8 pages of full-color illustrations; 30 black-and-white illustrations
"Puchner is an adept storyteller who uses narrative to show that the common trait among all human cultures is skillful stealing in service of explanation."
― Ismail Muhammad, New York Times Book Review
"So many books these days are described as being ‘sweeping histories’; Culture, which promises in its subtitle to take us from our most primitive artistic impulses all the way to the machinery of modern-day fandom. But what intrigues me most about Puchner’s latest isn’t its scope―it’s its driving question: ‘What good are the arts?’ In my more hopeless moments, this question bubbles up inside me, and I’m chomping at the bit to hear Puchner’s answer, grounded in history and informed by cultures around the world."
― Sophie Stewart, The Millions
"Why do we make art? Why do we tell stories? What is it about humanity that just has to build a pyramid or write a concerto or spray paint the side of a subway car? With Culture, professor and public intellectual Martin Puchner attempts to answer these questions―along with a seemingly infinite array of others―as he takes the reader through millennia of human creation, always wondering what’s at the heart of our need to achieve."
― Jonny Diamond, Literary Hub Most Anticipated Books of 2023
"Martin Puchner’s timely book takes us on a breathtaking tour of world history, reminding us that as we judge the past, one day we, too, will be judged, and that when we ignore or try to erase our cultural heritage, we are only impoverishing ourselves."
― Louis Menand, Pulitzer Prize-winning author of The Metaphysical Club
"Martin Puchner has exceptional and invaluable gifts: intellectual fearlessness, dazzling erudition, trenchancy tempered by breadth of mind, and a humanist’s eye for minute evidence that illumines huge problems. He leaps daringly among well-chosen vignettes to show us what cultural change is like: contingent, fragile, unpredictable, and always dependent on our willingness to exchange objects, people, and ideas."
― Felipe Fernandez-Armesto, author of The Oxford Illustrated History of the World
"Fearless and exhilaratingly erudite, Martin Puchner’s panoramic tour of human culture across the millennia is a riveting page-turner. Revealing the beauty and necessity of cultural cross-pollination and borrowing, Puchner’s tour de force is the perfect antidote to our increasingly dreary and close-minded times."
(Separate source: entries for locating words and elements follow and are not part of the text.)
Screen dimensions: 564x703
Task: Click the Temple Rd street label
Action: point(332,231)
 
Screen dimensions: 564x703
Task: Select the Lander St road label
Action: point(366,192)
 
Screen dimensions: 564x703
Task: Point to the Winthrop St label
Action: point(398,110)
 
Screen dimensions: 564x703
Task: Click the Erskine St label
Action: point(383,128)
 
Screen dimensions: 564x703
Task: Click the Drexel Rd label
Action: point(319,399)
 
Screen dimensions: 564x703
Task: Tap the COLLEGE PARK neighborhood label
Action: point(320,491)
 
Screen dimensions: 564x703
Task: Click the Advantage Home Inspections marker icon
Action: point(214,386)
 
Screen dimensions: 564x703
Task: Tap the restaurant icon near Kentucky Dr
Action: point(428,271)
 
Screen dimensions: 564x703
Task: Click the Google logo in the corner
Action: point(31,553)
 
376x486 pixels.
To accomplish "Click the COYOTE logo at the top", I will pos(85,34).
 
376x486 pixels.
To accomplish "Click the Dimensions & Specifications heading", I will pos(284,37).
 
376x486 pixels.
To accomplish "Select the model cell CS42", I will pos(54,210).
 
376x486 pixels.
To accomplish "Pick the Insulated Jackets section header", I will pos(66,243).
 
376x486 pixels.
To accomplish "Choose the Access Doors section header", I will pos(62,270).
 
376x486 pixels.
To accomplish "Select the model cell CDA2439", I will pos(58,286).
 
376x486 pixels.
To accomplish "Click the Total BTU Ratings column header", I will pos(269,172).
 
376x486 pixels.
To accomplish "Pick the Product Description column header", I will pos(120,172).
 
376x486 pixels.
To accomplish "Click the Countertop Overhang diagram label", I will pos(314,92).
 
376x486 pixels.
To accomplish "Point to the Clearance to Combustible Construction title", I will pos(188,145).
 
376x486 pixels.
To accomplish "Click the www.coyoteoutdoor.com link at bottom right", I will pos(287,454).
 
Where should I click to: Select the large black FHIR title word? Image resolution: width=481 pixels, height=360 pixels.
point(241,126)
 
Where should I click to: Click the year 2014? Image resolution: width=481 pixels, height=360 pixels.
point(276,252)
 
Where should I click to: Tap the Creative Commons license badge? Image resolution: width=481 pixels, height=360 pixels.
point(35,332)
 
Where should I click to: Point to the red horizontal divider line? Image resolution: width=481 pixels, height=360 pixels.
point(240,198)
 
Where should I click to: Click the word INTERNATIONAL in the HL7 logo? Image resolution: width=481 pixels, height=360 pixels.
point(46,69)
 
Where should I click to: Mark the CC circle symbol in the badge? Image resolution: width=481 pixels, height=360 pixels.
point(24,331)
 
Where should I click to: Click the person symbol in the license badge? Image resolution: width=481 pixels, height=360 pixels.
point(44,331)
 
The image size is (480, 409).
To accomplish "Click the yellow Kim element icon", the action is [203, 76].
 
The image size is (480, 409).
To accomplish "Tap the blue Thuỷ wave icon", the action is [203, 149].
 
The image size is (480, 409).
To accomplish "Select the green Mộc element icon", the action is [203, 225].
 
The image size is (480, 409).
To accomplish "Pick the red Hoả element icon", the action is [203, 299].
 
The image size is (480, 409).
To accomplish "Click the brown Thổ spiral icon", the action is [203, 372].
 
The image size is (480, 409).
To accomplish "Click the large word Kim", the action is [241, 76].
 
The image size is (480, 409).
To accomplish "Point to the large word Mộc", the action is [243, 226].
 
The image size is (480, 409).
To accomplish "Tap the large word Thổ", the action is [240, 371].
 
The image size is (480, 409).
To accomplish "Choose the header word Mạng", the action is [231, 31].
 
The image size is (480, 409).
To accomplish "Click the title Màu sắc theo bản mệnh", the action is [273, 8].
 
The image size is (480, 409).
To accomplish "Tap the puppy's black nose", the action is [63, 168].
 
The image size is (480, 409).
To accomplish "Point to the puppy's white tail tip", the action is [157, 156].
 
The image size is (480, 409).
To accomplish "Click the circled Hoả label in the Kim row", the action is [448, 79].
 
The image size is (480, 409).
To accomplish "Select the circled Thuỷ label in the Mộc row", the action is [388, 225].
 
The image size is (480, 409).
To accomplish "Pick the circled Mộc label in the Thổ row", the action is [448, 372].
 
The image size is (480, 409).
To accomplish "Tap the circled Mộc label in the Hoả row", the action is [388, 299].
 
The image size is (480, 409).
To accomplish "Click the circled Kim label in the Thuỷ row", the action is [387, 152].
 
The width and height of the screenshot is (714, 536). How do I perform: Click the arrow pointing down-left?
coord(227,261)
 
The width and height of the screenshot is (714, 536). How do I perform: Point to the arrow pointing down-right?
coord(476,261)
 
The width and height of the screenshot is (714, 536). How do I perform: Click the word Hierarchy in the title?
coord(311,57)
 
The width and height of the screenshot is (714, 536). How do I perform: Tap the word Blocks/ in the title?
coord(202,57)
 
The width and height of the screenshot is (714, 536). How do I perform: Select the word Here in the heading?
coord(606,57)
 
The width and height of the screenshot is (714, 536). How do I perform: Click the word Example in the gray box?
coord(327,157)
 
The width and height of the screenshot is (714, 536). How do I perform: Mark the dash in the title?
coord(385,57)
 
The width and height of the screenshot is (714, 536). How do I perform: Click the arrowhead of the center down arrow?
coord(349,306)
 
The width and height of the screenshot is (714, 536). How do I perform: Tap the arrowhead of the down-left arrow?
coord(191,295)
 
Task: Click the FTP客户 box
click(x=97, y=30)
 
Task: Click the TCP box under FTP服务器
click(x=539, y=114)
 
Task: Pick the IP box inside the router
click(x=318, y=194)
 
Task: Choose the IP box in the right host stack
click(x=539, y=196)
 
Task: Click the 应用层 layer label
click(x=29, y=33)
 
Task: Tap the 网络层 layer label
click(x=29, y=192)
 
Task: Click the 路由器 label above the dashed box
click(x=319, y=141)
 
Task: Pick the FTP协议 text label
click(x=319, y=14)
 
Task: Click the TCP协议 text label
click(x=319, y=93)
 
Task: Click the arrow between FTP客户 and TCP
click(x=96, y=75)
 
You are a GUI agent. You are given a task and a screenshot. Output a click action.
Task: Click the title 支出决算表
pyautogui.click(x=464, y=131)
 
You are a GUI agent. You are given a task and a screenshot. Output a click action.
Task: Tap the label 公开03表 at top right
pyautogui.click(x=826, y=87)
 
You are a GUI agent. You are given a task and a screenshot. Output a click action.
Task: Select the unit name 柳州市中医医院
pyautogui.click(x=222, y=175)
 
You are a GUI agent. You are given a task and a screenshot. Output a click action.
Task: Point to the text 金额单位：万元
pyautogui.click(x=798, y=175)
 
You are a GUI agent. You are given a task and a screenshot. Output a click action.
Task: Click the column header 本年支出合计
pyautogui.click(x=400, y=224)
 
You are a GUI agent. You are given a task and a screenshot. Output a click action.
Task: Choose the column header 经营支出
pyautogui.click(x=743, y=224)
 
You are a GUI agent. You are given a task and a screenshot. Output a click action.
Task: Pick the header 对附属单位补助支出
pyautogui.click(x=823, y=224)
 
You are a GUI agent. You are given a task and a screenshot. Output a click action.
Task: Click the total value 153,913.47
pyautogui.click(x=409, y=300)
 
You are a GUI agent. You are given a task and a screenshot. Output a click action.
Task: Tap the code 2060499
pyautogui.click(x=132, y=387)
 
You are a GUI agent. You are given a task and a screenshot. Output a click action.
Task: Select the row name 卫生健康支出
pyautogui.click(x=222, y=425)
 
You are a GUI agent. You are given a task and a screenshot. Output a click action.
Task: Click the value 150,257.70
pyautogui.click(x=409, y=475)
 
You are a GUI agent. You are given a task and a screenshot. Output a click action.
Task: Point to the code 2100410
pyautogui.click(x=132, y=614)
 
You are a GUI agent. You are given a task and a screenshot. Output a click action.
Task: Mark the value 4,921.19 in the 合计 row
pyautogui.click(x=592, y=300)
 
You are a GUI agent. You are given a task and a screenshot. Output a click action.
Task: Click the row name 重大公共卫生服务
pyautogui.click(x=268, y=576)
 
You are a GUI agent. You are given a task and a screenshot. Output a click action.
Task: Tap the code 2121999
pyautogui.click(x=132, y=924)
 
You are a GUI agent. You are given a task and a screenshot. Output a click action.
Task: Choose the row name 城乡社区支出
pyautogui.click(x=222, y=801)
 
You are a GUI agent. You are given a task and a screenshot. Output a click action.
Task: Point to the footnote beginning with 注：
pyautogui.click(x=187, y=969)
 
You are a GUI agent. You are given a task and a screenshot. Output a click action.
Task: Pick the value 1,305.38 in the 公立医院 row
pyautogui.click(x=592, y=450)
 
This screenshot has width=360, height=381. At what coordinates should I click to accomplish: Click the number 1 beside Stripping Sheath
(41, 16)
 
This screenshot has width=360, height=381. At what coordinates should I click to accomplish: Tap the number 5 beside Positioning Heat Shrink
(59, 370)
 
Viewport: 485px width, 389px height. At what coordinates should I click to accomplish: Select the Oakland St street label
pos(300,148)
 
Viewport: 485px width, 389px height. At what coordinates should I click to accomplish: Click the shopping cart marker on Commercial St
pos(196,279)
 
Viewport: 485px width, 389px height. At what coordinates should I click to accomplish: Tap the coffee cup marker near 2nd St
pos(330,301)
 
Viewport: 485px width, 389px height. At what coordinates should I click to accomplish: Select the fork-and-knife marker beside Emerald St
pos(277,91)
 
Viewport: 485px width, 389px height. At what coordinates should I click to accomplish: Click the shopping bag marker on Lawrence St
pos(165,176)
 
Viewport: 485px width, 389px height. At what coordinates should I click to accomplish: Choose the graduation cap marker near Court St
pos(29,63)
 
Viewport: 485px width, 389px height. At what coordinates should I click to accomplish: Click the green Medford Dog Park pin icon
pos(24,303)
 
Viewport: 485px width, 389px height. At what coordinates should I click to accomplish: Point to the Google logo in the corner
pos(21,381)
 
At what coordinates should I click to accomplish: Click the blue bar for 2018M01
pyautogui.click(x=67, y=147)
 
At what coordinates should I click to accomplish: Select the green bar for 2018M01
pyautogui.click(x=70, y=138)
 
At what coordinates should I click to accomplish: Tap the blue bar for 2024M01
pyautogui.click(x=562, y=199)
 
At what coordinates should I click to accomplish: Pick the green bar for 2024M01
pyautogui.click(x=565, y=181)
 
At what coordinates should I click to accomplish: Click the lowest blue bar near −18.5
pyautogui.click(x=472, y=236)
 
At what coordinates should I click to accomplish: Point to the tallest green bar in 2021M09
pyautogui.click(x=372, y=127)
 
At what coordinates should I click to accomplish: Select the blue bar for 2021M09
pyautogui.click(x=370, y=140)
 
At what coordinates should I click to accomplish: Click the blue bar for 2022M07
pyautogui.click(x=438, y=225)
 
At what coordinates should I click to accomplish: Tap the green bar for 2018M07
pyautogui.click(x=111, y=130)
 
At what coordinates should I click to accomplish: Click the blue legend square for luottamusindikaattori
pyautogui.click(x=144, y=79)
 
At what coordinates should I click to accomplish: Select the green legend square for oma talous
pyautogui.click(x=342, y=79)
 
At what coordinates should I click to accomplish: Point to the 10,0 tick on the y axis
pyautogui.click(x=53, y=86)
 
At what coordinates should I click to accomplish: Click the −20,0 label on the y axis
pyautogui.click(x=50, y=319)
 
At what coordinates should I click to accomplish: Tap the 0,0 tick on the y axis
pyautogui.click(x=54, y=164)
― Amy Chua, author of Political Tribes
"Culture is a breakneck, utterly captivating survey of the cultural transmission of ideas, stories, and songs―how they survive, change, vanish, and are borrowed, refined, coopted, and grafted through time. Reading this book was like taking a course in the history of humanities from a world-class professor with a rapacious, global, up-to-the-minute curiosity. I underlined sentences on every page."
― Anthony Doerr, author of Cloud Cuckoo Land
"If anyone wants to know what it is for comparative literature to encompass the globe, they need only read this remarkable book."
― Kwame Anthony Appiah, author of The Lies that Bind: Rethinking Identity
"Puchner really is a bit of a genius."
― William Dalrymple, author of The Anarchy
"A thoughtful, generous vision of human creativity across centuries of culture."
― Kirkus
"Exhilarating....elegantly written and full of erudite lore, this vibrant history illuminates the inveterate human yearning for expression."
― Publishers Weekly
"Puchner creates a perfectly balanced and incisively abridged version of the story of human culture. Ultimately, this is an examination of the making and transport of ideas, which is always an interaction between old and new. Each chapter builds a new layer, adding to the depth and complexity, while Puchner also provides a global who’s who of cultural diffusion."
― Anne Doventry, Booklist
About the Author
Martin Puchner, the Byron and Anita Wien Professor of English and Comparative Literature at Harvard University, is a prize-winning author, educator, public speaker, and institution-builder in the arts and humanities. He lives in Cambridge, Massachusetts.”